Both Knoch and Jasch regretted that so far there has been no study of what a visit to a place of terror would trigger in a person.
Trauma therapist Eva Barnewitz pursued a medical approach to coming to terms with the past in her lecture “Our unspeakable past – how trauma captivates individuals, families and societies”.
Barnewitz explained the complex biological and psychological consequences of torture for the victim and, in a broader sense, for society if traumatized people were not helped medically. Traumatization can not only happen to those who were directly involved in a traumatic event but can also be triggered indirectly by the mediation of acts of violence or traumatic events. Especially in Germany after the Second World War there was no care for people who had directly or indirectly experienced and experienced massive violence. On the one hand, there had not yet been a diagnosis of post-traumatic stress disorder and on the other hand, shame and guilt of the “perpetrator people” and the associated avoidance strategies had presumably prevented effective therapy.
The risk of an untreated traumatization exists for those affected in a present which can no longer be separated from the past and which leads to uncontrollable reactions to past experiences. Untreated traumas also affect the next generation by creating taboos or disrupting family ties.
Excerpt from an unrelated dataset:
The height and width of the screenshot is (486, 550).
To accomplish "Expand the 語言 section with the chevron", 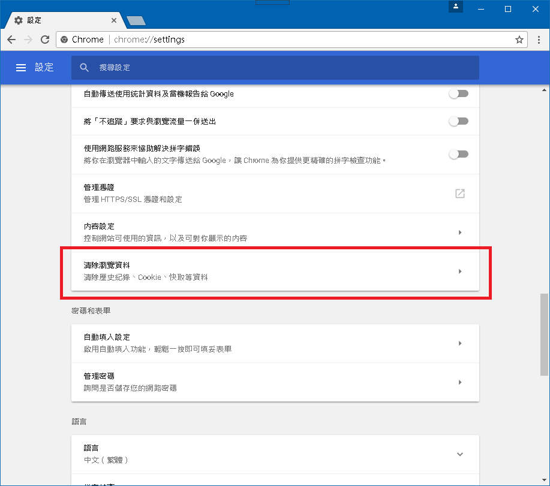I will pos(460,454).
A collectively traumatized society usually needs decades before it can allow a real confrontation with the past. It requires not only an engagement with the overall social context in which traumatic events took place, but also with one’s own family biography and one’s own way of dealing with what was experienced directly or indirectly.
The young scholars Diego Marinozzi and Leonardo Pascuti pointed out the importance of the Holocaust as a universal paradigm. In their research projects, they critically examine the equation of Latin American military dictatorships and National Socialist dictatorship that is widespread in Latin America. Marinozzi emphasized that the comparison in Argentina serves as an instrument of political argumentation especially in the left-wing political spectrum.
Leonardo Pascuti located the memory of the Holocaust in Brazil particularly among the immigrant survivors and the Jewish communities. In addition, the Holocaust as a symbol of violence with reference to the Brazilian present found its application especially in the field of art, for example in the Brazilian hip-hop scene.
Leonardo Moreira Pascuti, M.A.
The two-day symposium was characterized by an intensive discussion atmosphere and made clear which challenges education policy institutions face that convey past experience of totalitarian rule. In order to use the past for democratic education, existing concepts must be revised and adapted to social developments.